The records START

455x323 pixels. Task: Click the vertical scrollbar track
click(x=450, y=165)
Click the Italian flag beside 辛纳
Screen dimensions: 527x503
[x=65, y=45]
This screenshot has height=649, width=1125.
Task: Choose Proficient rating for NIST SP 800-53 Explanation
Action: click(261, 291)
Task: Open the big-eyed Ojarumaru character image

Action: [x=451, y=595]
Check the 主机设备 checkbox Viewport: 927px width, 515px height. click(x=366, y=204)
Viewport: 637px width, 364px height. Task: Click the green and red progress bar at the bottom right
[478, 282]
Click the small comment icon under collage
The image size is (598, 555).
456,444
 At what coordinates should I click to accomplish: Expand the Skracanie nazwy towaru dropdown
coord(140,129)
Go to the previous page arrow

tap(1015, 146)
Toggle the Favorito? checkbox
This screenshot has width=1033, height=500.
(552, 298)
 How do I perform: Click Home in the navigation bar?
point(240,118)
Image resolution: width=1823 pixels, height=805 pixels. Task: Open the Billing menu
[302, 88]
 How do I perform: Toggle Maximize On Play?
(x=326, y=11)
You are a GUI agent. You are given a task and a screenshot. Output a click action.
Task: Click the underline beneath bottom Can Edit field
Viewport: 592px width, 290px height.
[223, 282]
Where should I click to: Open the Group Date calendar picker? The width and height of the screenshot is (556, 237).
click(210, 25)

The records END

- **What is needed**: Extract, from the material above, each line holding the word "checkbox".

- **Response area**:
Check the 主机设备 checkbox Viewport: 927px width, 515px height. click(x=366, y=204)
Toggle the Favorito? checkbox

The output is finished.